Our next stop was Mitzpeh Ramon, further south than I have ever been in Israel. Mitzpeh Ramon means "The Ramon View", a small town built on the edge of a cliff ringing Machtesh Ramon, the Ramon Crater. The Ramon Crater is another enormous crater, formed by geological processes similar to the formation of Machtesh Gadol (the great crater) and Machtesh Katan (the little crater.) In this case, the crater is so vast that geologists were unaware that it even was a crater until they saw it in areal photographs.
We arrived in Mitzpeh Ramon at sunset.
The clear air, high elevation, and low light produced in the surrounding uninhabited desert makes for a great view of the nighttime sky.
The two main sources of income for Mitzpeh Ramon are tourism (from people coming to see the enormous crater), and the Israeli Air Force base nearby.
Still, it's a sleepy town. Like many development towns, it's full of modern looking structures and carefully pruned public gardens, but the place has the feeling of Shabbat on a weekday night. No cars, very little foot traffic. You can walk in the middle of main street at noon and not have to worry about cars.
A somewhat blurry night time exposure of Mitzpeh Ramon. The big funnel thingee in the background is a water tank.
At 5 AM the next morning, we were all rustled up for Shacharit, morning prayers. We wanted to get an early start on the day and had not time to waste. Walking towards the shul, which is next to the lip of the crater, I took a few minutes to photograph the sunrise.
Yours truly on the edge. It was friggin' freezing!

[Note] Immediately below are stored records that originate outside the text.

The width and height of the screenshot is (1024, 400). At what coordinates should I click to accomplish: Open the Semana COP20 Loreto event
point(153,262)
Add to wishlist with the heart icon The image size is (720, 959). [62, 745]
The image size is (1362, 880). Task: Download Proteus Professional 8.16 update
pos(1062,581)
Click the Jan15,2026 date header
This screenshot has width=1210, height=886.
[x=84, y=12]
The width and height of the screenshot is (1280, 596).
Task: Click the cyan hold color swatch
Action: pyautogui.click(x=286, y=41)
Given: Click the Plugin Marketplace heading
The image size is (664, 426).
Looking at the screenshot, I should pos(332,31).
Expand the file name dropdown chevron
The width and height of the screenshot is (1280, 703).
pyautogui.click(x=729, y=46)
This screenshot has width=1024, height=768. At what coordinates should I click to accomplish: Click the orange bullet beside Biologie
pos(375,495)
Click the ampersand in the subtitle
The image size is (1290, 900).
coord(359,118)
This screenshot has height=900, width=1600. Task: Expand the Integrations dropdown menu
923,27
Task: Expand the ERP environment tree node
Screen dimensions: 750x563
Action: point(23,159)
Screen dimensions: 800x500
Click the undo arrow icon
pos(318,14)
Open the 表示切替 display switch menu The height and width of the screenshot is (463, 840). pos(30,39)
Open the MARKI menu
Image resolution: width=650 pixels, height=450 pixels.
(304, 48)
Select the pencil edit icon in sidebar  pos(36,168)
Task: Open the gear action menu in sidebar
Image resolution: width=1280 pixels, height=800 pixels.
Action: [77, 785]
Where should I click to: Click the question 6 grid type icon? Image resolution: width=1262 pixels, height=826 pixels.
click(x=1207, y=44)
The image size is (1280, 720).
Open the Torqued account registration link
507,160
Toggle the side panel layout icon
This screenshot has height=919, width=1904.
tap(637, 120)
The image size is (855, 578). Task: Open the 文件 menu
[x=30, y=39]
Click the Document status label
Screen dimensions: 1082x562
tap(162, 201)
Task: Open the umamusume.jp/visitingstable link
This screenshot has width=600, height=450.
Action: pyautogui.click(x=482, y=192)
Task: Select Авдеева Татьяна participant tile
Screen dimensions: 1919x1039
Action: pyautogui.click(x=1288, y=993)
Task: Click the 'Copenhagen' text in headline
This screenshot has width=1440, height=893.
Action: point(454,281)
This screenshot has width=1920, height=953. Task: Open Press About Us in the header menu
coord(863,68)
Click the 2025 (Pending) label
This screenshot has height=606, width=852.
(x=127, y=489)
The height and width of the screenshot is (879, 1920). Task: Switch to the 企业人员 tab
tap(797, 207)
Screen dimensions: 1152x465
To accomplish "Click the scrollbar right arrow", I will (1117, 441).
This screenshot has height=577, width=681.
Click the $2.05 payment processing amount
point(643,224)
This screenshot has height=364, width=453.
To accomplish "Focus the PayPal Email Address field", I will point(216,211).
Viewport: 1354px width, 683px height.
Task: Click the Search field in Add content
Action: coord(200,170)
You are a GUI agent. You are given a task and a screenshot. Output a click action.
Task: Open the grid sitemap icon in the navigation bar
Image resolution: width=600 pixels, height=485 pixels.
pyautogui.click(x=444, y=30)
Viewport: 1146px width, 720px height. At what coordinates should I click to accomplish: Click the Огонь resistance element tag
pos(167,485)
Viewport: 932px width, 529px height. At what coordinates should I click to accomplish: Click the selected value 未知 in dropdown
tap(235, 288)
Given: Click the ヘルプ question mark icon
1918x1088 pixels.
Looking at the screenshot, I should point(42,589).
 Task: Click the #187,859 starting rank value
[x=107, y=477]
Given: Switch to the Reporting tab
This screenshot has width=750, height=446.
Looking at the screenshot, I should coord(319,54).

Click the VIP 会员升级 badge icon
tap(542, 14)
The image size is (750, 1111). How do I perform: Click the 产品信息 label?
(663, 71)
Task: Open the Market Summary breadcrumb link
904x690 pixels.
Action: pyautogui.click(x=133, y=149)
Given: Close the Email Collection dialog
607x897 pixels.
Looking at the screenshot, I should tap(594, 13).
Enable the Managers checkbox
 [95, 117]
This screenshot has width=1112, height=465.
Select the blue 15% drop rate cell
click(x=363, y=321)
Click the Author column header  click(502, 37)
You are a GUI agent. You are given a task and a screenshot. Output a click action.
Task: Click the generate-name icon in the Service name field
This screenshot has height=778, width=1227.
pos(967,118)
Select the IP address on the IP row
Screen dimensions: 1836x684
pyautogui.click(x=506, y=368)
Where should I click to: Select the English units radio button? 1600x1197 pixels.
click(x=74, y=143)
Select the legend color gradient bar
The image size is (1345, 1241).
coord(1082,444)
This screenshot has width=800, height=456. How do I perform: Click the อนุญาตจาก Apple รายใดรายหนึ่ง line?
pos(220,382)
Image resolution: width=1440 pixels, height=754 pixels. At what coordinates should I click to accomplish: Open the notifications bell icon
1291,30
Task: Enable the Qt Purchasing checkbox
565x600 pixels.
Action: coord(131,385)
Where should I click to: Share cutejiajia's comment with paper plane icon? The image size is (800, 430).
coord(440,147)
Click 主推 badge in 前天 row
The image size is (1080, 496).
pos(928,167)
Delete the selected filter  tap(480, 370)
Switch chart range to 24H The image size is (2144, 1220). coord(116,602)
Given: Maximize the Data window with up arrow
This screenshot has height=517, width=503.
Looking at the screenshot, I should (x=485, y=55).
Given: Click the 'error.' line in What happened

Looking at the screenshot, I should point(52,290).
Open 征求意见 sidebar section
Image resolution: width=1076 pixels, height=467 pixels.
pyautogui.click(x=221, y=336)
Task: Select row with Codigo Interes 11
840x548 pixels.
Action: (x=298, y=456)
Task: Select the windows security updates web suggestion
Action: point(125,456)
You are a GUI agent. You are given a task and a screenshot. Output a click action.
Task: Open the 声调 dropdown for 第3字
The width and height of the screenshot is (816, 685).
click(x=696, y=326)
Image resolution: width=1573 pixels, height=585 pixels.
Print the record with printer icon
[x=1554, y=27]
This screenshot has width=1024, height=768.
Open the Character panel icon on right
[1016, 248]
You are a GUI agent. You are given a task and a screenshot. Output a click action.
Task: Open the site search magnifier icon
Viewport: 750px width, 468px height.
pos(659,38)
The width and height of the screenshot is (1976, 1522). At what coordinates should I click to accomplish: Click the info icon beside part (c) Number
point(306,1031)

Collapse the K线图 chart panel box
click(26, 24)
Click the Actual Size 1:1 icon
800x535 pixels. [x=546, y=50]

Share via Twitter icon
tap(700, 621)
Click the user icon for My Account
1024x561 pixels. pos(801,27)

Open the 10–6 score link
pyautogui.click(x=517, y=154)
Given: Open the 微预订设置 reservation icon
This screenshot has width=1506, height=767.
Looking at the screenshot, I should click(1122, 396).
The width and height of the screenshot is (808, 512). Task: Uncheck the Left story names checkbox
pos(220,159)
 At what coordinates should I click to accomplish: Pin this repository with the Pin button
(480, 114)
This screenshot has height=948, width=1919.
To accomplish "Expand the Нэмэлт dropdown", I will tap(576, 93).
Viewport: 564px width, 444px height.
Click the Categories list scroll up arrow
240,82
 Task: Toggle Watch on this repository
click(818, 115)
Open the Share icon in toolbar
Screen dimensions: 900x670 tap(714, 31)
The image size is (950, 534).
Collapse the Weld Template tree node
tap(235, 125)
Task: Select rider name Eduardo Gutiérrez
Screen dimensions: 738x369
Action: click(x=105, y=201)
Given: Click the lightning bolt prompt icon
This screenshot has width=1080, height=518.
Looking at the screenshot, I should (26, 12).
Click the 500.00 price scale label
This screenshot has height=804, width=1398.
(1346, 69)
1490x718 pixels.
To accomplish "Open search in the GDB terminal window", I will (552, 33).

There is one relieving factor about life in Mitzpeh Ramon; it is the only place I know of in Israel where there is no conflict. You can stand in Tel Aviv and see the hills of Samaria, the "West Bank", always in dispute. You can stand in the north and see Syria and Lebanon, not exactly friendly countries. In my apartment, I look out my window to a concrete wall. But here, in Mitzpeh Ramon, you can look in all directions and see nothing but Israel.